Cockroachdb-Specific Remediation in Flask — concrete code fixes
To mitigate DNS rebinding in Flask when using CockroachDB, enforce strict hostname and IP validation at the point where database connections are created or reused. Avoid dynamic resolution of database hosts from user input, and if configuration values are used, validate them against a strict allowlist of IPs or CIDR ranges before passing them to the CockroachDB driver.
Use a static connection string for CockroachDB in your Flask configuration and ensure that any parameters used to construct the connection are not derived from untrusted sources. For example, instead of allowing a user-supplied host, hardcode or securely inject the CockroachDB endpoint.
import CockroachDBClient
from flask import Flask, request, jsonify
app = Flask(__name__)
# Safe: static, validated connection parameters
COCKROACH_HOST = '10.1.2.3' # Private IP within your network
COCKROACH_PORT = 26257
COCKROACH_USER = 'app_user'
COCKROACH_PASSWORD = 'secure_password'
COCKROACH_DATABASE = 'app_db'
# Construct connection string from trusted constants
DATABASE_URI = (
f'cockroachdb://{COCKROACH_USER}:{COCKROACH_PASSWORD}@'
f'{COCKROACH_HOST}:{COCKROACH_PORT}/{COCKROACH_DATABASE}'
)
def get_db_client():
return CockroachDBClient.connect(DATABASE_URI)
@app.route('/api/data')
def query_data():
db = get_db_client()
cursor = db.cursor()
cursor.execute('SELECT id, name FROM products WHERE category = $1', ('electronics',))
results = cursor.fetchall()
return jsonify([dict(row) for row in results])
If you must accept a hostname or port, validate them strictly. For instance, allow only hostnames from a predefined set or IPs within specific subnets using libraries such as ipaddress:
import ipaddress
from flask import abort
ALLOWED_SUBNET = ipaddress.ip_network('10.1.2.0/24')

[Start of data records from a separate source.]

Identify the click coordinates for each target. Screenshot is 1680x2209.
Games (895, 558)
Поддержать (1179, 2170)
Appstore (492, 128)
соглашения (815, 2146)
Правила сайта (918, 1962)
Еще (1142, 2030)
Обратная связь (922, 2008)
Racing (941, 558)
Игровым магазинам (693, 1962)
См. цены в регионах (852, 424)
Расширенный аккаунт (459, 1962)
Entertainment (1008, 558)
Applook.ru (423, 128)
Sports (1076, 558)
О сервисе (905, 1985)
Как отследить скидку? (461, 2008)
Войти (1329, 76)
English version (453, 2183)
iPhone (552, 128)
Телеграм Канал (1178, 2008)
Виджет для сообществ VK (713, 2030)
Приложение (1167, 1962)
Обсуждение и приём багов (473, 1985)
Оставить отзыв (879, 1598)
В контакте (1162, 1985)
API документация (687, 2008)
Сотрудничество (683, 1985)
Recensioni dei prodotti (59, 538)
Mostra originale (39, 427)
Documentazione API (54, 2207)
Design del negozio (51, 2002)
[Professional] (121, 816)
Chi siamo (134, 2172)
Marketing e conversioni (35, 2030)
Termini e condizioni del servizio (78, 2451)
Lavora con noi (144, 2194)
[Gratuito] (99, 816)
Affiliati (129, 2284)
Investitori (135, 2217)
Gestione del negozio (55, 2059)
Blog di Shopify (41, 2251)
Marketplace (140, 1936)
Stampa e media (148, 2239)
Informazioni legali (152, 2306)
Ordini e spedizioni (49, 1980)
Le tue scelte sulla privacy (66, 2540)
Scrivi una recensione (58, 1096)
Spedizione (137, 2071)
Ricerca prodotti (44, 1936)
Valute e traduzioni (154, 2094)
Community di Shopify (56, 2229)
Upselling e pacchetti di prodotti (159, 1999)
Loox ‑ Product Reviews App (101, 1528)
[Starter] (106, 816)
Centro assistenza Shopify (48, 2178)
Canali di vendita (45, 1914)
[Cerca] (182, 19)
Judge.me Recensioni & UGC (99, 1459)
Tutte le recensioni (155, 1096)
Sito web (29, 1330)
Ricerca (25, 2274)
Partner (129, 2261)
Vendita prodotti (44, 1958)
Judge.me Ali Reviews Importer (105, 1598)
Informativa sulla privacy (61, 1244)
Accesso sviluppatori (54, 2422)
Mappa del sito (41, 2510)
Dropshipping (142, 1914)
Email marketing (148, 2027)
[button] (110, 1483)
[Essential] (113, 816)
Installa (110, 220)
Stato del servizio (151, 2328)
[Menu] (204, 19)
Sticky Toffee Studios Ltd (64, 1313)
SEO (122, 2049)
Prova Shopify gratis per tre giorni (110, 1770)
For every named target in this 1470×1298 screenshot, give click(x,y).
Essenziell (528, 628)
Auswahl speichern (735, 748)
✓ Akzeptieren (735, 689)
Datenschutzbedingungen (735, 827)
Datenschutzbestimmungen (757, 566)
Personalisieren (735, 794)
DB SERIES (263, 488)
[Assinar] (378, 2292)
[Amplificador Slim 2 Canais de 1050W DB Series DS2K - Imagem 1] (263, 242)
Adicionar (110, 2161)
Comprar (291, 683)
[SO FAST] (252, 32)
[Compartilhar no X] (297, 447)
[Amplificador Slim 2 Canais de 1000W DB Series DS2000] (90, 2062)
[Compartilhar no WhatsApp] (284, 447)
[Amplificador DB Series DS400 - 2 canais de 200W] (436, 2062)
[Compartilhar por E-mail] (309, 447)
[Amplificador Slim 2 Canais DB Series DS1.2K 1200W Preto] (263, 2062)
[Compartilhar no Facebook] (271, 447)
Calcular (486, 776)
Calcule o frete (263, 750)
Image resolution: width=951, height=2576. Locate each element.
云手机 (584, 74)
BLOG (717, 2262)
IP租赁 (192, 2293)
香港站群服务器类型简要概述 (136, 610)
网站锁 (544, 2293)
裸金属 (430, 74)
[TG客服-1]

def validate_db_target(host, port):
try:
ip = ipaddress.ip_address(host)
if ip not in ALLOWED_SUBNET:
return False
except ValueError:
# Optionally allow a small set of hostnames with strict DNS pinning
if host not in ('cockroach-internal.example.com',):
return False
if not (1024 <= port <= 65535):
return False
return True
@app.route('/api/query')
def safe_query():
host = request.args.get('host')
port = int(request.args.get('port', 26257))
if not validate_db_target(host, port):
abort(400, 'Invalid database target')
uri = f'cockroachdb://{host}:{port}/app_db'
db = CockroachDBClient.connect(uri)
# proceed with query
return jsonify({'status': 'ok'})
Additionally, configure your CockroachDB cluster to listen only on internal interfaces and enforce firewall rules that prevent external access. In your Flask deployment, ensure that DNS resolution is not performed at runtime for database endpoints; prefer static IPs or tightly controlled internal hostnames with short TTLs. These steps reduce the attack surface for DNS rebinding and help ensure that only intended CockroachDB nodes are reachable from your application.